Installing the latest version with pip:

pip install ml4qc

Overview

The ml4qc package builds on the scikit-learn toolset. It includes the following utility classes for working with survey data:

  • SurveyML provides core functionality, including preprocessing and outlier detection

  • SurveyMLClassifier builds on SurveyML, adding support for running classification models and reporting out results

While SurveyMLClassifier supports a variety of approaches, the currently-recommended approach to binary classification is as follows:

  1. Do not reweight for class imbalances; use SurveyMLClassifier.cv_for_best_hyperparameters() to find the optimal hyperparameters for a given dataset, with neg_log_loss, neg_brier_score, or roc_auc as the CV metric to optimize. This will optimize for an unbiased distribution of estimated probabilities.

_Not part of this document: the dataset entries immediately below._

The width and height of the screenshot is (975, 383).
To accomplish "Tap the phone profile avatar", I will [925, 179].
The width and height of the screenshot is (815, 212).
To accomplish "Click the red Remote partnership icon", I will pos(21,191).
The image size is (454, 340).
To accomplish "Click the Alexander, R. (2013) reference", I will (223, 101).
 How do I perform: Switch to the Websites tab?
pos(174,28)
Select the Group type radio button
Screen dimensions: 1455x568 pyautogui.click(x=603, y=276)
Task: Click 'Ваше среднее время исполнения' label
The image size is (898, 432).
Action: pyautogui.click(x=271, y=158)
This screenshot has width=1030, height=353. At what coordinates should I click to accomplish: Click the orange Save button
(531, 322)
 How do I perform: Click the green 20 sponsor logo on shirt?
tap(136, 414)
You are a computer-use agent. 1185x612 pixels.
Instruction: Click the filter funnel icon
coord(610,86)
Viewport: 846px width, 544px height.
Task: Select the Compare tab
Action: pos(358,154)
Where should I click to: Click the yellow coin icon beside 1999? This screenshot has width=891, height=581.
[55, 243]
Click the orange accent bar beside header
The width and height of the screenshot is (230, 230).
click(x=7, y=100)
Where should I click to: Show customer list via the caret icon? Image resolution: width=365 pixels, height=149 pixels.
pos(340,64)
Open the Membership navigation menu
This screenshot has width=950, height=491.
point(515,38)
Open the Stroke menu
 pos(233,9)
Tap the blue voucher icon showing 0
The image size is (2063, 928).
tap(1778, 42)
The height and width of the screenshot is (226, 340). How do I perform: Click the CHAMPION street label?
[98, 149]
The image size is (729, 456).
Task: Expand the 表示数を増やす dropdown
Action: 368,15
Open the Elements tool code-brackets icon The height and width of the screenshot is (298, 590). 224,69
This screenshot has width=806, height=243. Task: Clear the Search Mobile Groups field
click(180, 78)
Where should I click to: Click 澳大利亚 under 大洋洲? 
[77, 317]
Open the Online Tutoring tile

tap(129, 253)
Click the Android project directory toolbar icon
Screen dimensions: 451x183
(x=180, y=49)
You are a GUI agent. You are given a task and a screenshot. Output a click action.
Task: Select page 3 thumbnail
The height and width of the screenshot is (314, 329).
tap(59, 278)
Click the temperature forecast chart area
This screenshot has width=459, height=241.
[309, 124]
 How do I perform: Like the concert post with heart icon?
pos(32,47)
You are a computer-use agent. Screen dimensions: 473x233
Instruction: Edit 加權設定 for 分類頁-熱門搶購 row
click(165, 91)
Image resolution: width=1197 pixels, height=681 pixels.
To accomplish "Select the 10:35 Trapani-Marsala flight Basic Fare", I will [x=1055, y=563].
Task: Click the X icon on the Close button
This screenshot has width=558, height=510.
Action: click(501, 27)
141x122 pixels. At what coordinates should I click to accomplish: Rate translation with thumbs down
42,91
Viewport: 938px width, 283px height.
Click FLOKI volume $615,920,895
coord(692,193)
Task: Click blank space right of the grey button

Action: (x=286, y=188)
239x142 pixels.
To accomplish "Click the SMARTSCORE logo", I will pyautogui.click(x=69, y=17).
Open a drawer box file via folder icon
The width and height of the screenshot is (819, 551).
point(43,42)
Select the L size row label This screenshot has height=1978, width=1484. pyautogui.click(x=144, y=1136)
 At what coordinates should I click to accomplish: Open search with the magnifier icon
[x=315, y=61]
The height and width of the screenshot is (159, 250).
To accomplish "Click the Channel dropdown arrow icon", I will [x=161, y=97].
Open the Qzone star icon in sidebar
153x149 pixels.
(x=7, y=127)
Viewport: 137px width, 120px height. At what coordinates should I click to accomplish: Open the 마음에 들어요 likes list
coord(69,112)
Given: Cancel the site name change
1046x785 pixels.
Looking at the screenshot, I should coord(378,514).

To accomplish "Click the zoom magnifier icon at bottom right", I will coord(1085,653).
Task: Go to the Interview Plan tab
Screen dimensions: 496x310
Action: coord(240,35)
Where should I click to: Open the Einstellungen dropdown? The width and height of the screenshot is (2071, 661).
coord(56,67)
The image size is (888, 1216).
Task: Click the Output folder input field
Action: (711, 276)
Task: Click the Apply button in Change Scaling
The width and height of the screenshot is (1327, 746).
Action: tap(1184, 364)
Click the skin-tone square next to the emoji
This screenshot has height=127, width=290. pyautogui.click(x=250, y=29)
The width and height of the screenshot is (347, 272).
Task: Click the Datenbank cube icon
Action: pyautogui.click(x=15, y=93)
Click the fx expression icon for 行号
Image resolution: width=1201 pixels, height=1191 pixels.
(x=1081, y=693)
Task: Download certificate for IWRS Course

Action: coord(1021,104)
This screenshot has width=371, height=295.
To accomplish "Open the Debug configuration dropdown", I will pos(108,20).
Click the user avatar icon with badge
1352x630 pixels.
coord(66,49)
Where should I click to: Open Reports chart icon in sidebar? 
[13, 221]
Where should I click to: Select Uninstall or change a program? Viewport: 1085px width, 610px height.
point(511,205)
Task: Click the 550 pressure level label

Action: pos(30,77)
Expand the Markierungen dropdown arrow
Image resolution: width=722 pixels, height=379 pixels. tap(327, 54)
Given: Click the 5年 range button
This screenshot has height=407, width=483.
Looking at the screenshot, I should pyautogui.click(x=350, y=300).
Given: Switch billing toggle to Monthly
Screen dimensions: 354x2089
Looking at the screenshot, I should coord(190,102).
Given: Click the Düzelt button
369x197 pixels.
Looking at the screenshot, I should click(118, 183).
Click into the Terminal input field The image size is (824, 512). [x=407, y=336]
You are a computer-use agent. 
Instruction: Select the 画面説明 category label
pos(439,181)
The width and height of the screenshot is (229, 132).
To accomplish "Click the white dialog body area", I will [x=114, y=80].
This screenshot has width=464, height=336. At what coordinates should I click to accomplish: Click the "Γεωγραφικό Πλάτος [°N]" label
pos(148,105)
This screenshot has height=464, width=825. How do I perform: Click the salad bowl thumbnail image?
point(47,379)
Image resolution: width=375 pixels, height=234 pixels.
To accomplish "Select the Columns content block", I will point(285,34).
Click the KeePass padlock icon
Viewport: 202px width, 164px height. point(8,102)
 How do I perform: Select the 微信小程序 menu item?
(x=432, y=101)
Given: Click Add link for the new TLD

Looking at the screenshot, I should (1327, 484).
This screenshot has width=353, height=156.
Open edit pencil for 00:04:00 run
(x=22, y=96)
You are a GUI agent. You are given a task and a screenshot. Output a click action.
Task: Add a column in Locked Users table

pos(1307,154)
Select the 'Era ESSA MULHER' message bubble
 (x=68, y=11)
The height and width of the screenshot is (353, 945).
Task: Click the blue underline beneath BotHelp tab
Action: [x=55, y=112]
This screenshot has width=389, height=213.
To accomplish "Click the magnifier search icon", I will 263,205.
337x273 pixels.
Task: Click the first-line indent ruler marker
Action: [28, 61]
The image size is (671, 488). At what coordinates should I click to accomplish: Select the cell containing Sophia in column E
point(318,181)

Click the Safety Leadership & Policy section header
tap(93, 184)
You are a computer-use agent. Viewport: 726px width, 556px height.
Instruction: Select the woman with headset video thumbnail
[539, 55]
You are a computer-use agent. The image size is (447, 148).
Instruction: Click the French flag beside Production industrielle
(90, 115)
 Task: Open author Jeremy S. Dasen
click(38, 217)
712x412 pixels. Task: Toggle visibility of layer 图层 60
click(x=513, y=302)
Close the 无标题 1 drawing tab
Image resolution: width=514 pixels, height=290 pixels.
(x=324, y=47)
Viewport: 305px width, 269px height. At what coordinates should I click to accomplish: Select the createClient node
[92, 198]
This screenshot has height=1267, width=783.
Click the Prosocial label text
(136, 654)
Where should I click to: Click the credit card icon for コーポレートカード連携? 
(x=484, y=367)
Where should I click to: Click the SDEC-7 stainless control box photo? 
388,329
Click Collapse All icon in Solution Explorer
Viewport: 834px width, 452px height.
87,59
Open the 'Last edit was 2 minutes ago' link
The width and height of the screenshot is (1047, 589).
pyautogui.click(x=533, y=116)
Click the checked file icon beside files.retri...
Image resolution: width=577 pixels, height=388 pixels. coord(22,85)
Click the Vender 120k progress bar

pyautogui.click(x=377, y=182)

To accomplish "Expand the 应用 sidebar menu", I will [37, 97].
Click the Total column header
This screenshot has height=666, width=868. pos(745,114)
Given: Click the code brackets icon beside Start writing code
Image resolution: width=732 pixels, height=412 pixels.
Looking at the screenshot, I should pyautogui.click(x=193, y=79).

  2. Use a calibration_method (isotonic or sigmoid) to calibrate the estimated probability distribution.

  3. Almost always (and especially when classes are imbalanced), specify a non-default option for the classification threshold (and possibly threshold_value), as the default threshold of 0.5 is unlikely to be optimal. When in doubt, use threshold='optimal_f' to choose the threshold that maximizes the F-1 score.

This is essentially the approach used in the examples linked below.

Examples

This package is best illustrated by way of example. The following example analyses are available:

Documentation

See the full reference documentation here:

https://ml4qc.readthedocs.io/

Project support

Dobility has generously provided financial and other support for v1 of the ml4qc package, including support for early testing and piloting.

Development

To develop locally:

  1. git clone https://github.com/orangechairlabs/ml4qc.git

  2. cd ml4qc

  3. python -m venv venv

  4. source venv/bin/activate

  5. pip install -r requirements.txt

For convenience, the repo includes .idea project files for PyCharm.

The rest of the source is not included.